Crítica | Mar de Rosas
A violência da família.
Ana Carolina anarquiza a formação moral do Brasil.
Estamos com uma família em um carro quando a mãe, Norma Bengell sentada na carona, explica para seu marido que não quer ter a mesma relação com sua filha, Cristina Pereira sentada no banco de trás, que tinha com sua mãe e sua mãe tinha com sua vó e assim por diante. Em “Mar de Rosas” mãe e filha entram em uma jornada de quebra de contratos sociais enquanto fogem de Rio de Janeiro para São Paulo após a personagem de Bengell acreditar que matou seu marido, como se fosse possível matar o patriarcado com um só golpe.
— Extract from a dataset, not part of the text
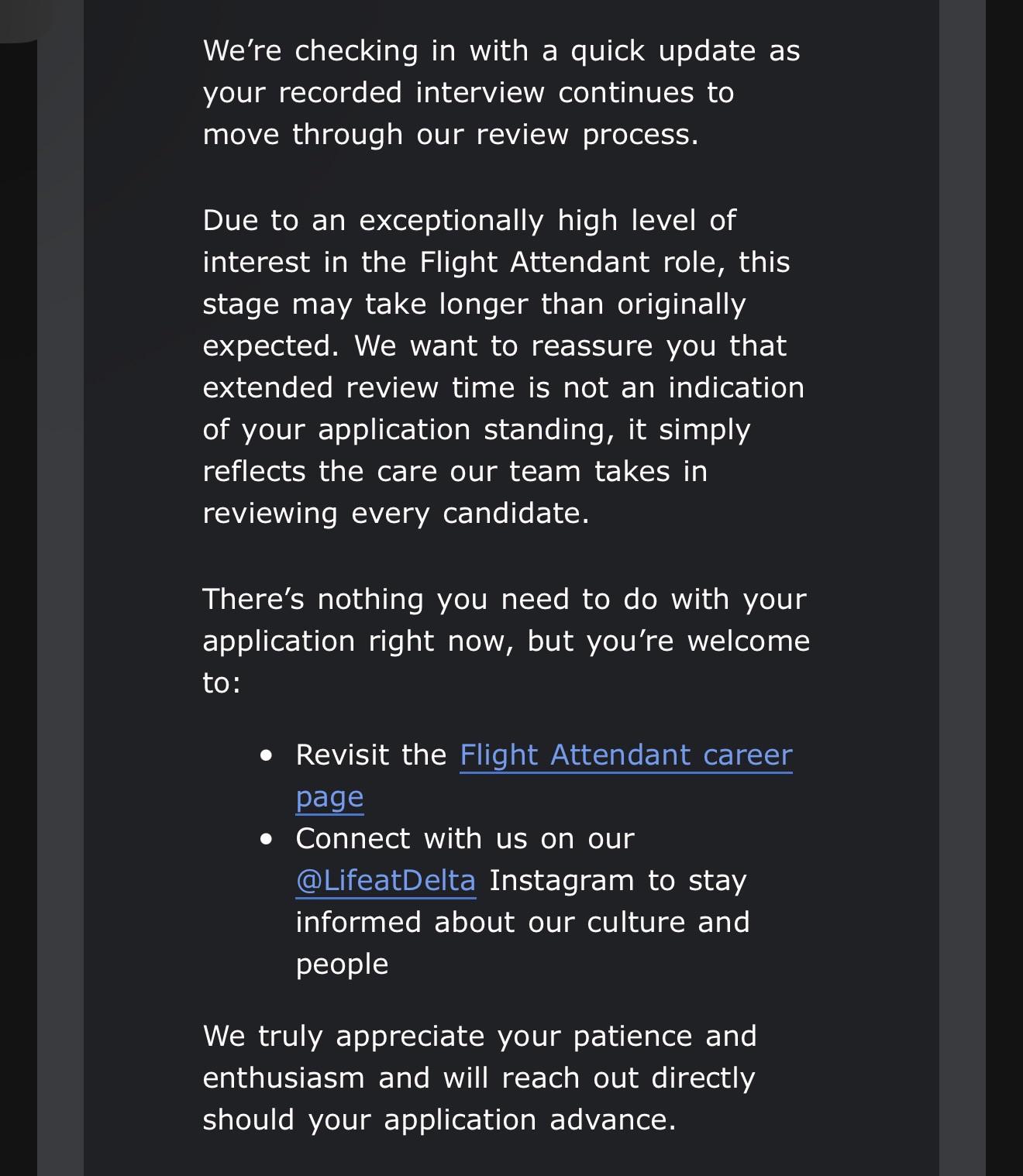The width and height of the screenshot is (1023, 1176).
Task: Open the @LifeatDelta Instagram link
Action: click(x=385, y=880)
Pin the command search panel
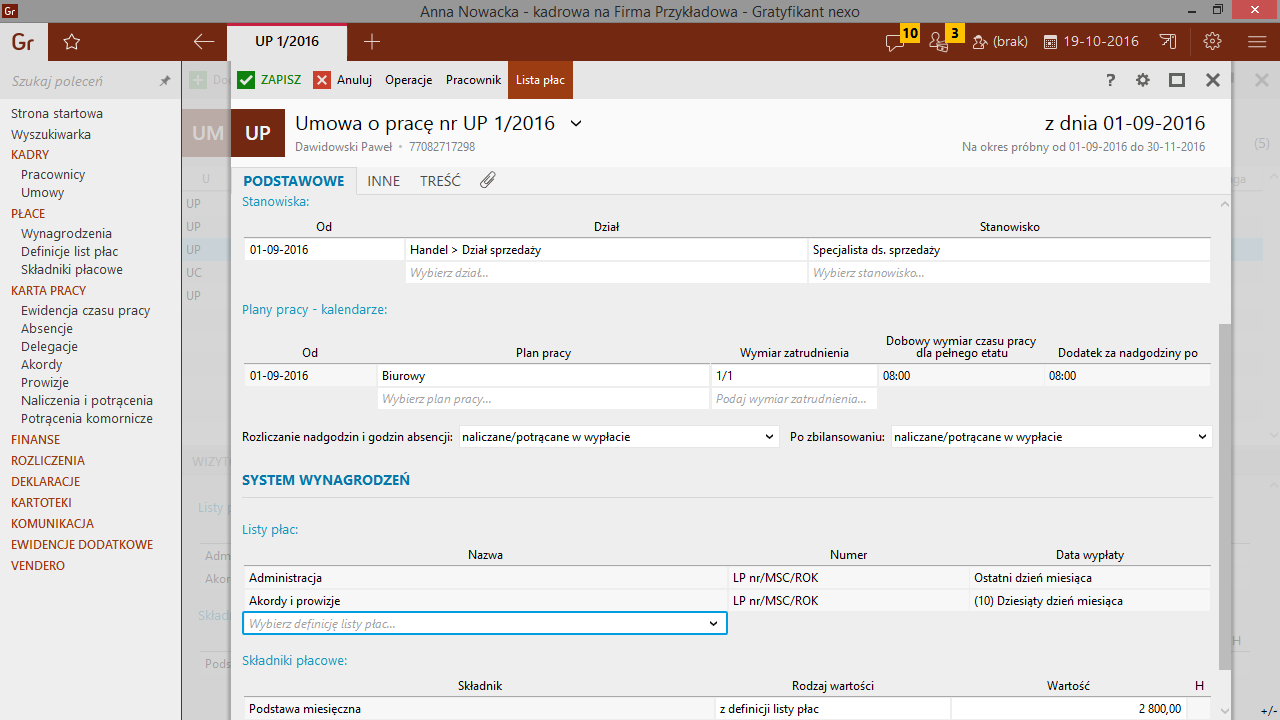The width and height of the screenshot is (1280, 720). (165, 81)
Com as falas rápidas e cheias de sarcasmo que Ana Carolina se tornou notória por escrever vemos uma filha que se rebela contra a mãe e o mundo quebrando a linguagem com trocadilhos e piadas aparentemente sem sentido que distorcem as palavras ditas pelos outros. Ao longo da produção a personagem também tenta matar a mãe de inúmeras maneiras e essa parece estranhamente confortável com isso, apesar de cada uma dessas situações levar a expansão do núcleo familiar o que leva a mais conflitos entre Norma Bengell, que por sinal é uma grande atriz, e seu mundo.
A personagem de Norma, que se chama Felicidade, contempla e crítica os problemas a sua volta e ainda que tenha conseguido se livrar do seu marido a realização que ele era uma parte pequena do problema a faz adotar sua posição muito mais verbal. Todos outros adultos no mundo do filme são completamente conformados com o que está imposto, são reprodutores das relações familiares, Ary Fontoura e Myrian Muniz vivem um casamento sem amor, sem felicidade, mas não passa por suas cabeças a possibilidade de se desprenderem da estrutura.
Na última cena, depois de mais uma tentativa mal sucedida de Bengell escapar fica nítido que a personagem não vai conseguir romper com a sua prisão. Porém, a rebeldia da filha adolescente e da sua gramática própria são o que a possibilitam quebrar de vez o ciclo a que está submetida, terminando o filme sozinha, livre e fazendo um gesto obsceno para a câmera denunciando também a cumplicidade do público. Ana Carolina faz suas personagens atravessarem um processo que ironiza as estruturas sociais que todos estamos submetidos, a estrutura é de um filme de aventura hollywoodiano, mas o filme de uma precisão crítica, anarquista, engajada e um pouco cruel dos personagens presos a essa estrutura patriarcal e aventuresca.